The read_event_into_async() and read_to_end_into_async() methods are called one after the other, in a loop. On the second iteration on the loop, the quick_xml reader seems to read <<tag> instead of <tag> somehow, causing an error when it tries to read the matching closing tag.
Here are the logs generated by the code above:
start_event=Start(BytesStart { buf: Borrowed("tag"), name_len: 3 }) buffer position=5
read to end, span=5..5 buffer position=11
Timeout
start_event=Start(BytesStart { buf: Borrowed("<tag"), name_len: 4 }) buffer position=16
thread 'main' panicked at 'called `Result::unwrap()` on an `Err` value: EndEventMismatch { expected: "<tag", found: "tag" }', src\main.rs:73:14
After a few more days of debugging, my guess as to why this occurs is that it might be due to the fact that in my code above, the reader's poll_read() function can return Poll::Pending, with no intention of using the ctx to ever wake the executor, causing the future to never resolve. It instead uses tokio's timeout to cancel the future after a while.

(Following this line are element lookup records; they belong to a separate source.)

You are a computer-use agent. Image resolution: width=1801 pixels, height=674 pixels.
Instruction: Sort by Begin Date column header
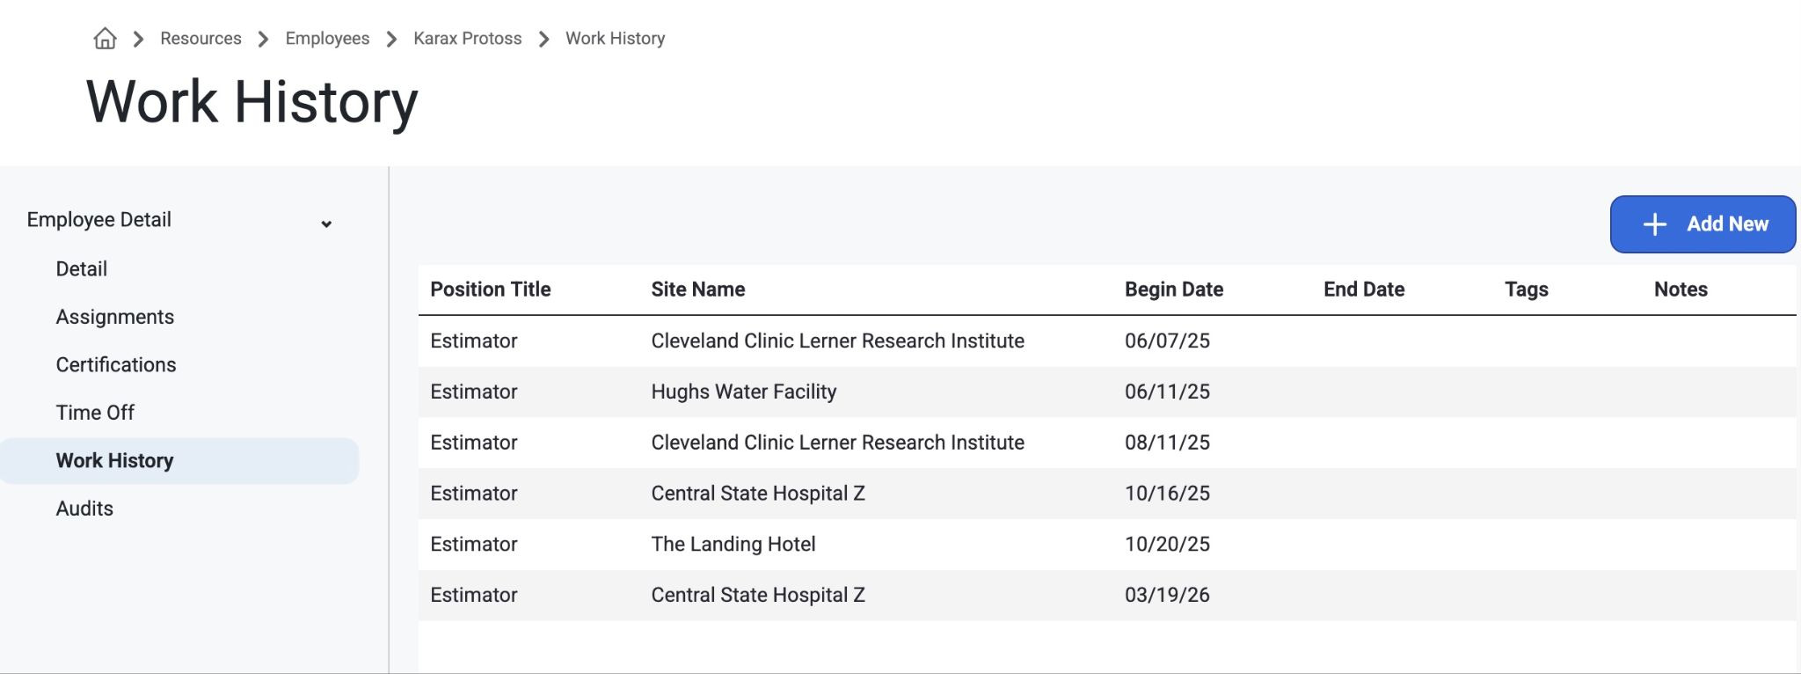point(1174,289)
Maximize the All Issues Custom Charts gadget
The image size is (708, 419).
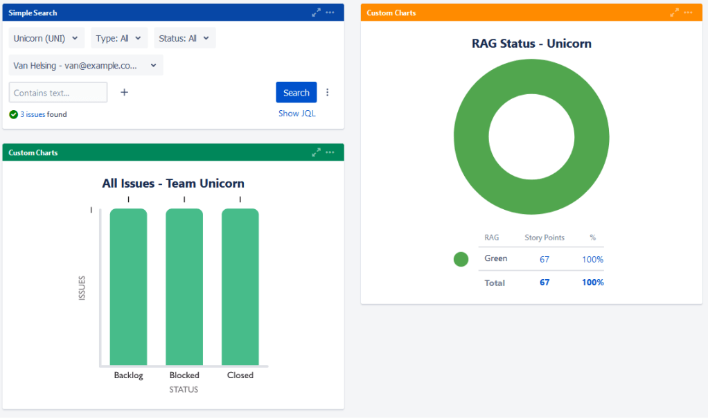point(317,152)
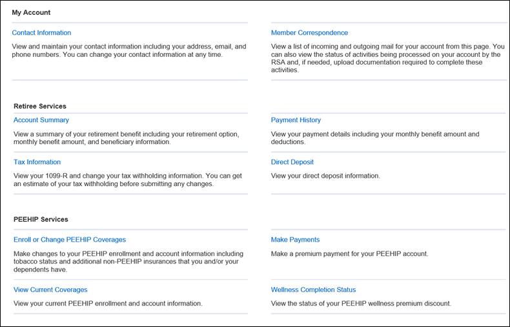
Task: Open the Contact Information link
Action: [x=41, y=32]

Assuming the future returned by read_event_into_async() isn't cancel-safe would explain it: since we are interrupting the future mid-execution, it leaves the XML parser in an invalid state, which causes problems when the method is called again.
I suppose the blame partly comes down to my (ab)use of rust futures, although it still was a pain to debug. If I could suggest something to prevent this from happening to others in the future, it would be to either make read_event_into_async() cancel-safe, or document it as not being so. My preference lies on the former, as in Rust most asynchronous recv() functions are expected to be cancel-safe, so that they can be used in tokio::select!() or a timeout.
@giorgi-o, I would be happy if you could convert your example into #[tokio::test] routine with assert!s instead of printing, so it can be included in quick_xml testcases. I tried to do that, but it ran over 5 minutes without any result or consuming CPU.